Once you find the line containing "Barn storlek (114, 222)" in the data below, copy it and each following line exactly, up to and including the line containing "[Close] (645, 1108)", and nothing else.

Data records:
---
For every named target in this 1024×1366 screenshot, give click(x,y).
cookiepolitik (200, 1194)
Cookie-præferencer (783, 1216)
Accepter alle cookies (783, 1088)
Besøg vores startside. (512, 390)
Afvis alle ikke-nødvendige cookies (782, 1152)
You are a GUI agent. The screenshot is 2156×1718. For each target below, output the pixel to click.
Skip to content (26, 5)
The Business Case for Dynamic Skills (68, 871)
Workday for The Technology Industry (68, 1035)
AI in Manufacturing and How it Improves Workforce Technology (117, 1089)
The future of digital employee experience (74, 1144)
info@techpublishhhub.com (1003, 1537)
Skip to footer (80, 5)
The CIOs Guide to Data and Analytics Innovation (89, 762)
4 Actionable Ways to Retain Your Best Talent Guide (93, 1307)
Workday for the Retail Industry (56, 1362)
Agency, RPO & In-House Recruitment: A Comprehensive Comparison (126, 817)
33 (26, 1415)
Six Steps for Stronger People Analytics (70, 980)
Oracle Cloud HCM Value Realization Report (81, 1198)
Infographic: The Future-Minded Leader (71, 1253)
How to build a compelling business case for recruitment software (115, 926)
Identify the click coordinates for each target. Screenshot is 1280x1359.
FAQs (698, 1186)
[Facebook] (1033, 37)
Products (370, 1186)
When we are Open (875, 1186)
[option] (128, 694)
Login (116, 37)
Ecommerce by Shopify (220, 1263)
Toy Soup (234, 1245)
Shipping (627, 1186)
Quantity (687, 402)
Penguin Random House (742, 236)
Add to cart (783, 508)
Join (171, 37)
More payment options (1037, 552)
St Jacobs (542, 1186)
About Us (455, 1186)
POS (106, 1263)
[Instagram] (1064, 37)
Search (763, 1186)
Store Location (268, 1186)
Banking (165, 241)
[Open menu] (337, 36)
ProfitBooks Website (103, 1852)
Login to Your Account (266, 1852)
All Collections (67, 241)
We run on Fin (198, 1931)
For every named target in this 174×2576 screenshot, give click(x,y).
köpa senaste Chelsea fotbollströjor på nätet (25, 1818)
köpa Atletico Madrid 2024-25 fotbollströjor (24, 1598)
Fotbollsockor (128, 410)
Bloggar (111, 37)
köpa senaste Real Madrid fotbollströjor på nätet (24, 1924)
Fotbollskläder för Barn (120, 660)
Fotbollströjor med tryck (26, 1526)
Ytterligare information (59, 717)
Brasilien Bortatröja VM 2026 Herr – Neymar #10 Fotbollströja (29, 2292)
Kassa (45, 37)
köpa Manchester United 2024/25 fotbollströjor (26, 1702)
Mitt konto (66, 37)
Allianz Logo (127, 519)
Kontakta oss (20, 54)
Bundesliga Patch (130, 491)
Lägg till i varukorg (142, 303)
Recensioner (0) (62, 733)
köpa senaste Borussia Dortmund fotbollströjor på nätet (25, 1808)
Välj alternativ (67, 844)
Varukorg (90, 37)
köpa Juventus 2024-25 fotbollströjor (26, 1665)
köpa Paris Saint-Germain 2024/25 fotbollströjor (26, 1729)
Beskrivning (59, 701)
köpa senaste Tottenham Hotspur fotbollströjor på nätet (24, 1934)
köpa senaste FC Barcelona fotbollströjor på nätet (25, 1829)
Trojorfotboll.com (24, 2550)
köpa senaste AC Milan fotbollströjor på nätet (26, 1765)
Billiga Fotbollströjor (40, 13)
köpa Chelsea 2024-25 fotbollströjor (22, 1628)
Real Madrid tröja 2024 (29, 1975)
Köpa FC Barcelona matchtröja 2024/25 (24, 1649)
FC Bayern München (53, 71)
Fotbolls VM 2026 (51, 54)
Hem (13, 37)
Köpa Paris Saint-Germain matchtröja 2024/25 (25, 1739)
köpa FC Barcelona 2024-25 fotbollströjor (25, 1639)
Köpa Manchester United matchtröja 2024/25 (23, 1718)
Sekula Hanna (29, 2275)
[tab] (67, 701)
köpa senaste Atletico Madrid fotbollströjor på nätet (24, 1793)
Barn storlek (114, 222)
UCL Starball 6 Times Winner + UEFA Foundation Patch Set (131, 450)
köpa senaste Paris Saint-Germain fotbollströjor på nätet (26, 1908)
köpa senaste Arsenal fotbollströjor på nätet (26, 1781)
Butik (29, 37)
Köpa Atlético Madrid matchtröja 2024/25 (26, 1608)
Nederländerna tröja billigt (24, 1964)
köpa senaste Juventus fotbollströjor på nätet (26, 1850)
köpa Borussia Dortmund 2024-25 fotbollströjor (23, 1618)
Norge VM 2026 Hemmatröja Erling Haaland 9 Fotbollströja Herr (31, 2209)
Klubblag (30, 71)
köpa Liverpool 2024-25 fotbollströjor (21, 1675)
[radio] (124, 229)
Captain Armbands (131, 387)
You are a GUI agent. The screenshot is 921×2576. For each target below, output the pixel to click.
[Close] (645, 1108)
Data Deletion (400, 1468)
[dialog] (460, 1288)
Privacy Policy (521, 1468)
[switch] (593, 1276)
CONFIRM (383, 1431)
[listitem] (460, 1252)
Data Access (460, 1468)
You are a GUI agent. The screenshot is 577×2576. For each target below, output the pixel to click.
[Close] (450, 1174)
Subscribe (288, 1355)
---
**Task answer**
Barn storlek (114, 222)
UCL Starball 6 Times Winner + UEFA Foundation Patch Set (131, 450)
köpa senaste Paris Saint-Germain fotbollströjor på nätet (26, 1908)
köpa senaste Arsenal fotbollströjor på nätet (26, 1781)
Butik (29, 37)
Köpa Atlético Madrid matchtröja 2024/25 (26, 1608)
Nederländerna tröja billigt (24, 1964)
köpa senaste Juventus fotbollströjor på nätet (26, 1850)
köpa Borussia Dortmund 2024-25 fotbollströjor (23, 1618)
Norge VM 2026 Hemmatröja Erling Haaland 9 Fotbollströja Herr (31, 2209)
Klubblag (30, 71)
köpa Liverpool 2024-25 fotbollströjor (21, 1675)
[radio] (124, 229)
Captain Armbands (131, 387)
You are a GUI agent. The screenshot is 921×2576. For each target below, output the pixel to click.
[Close] (645, 1108)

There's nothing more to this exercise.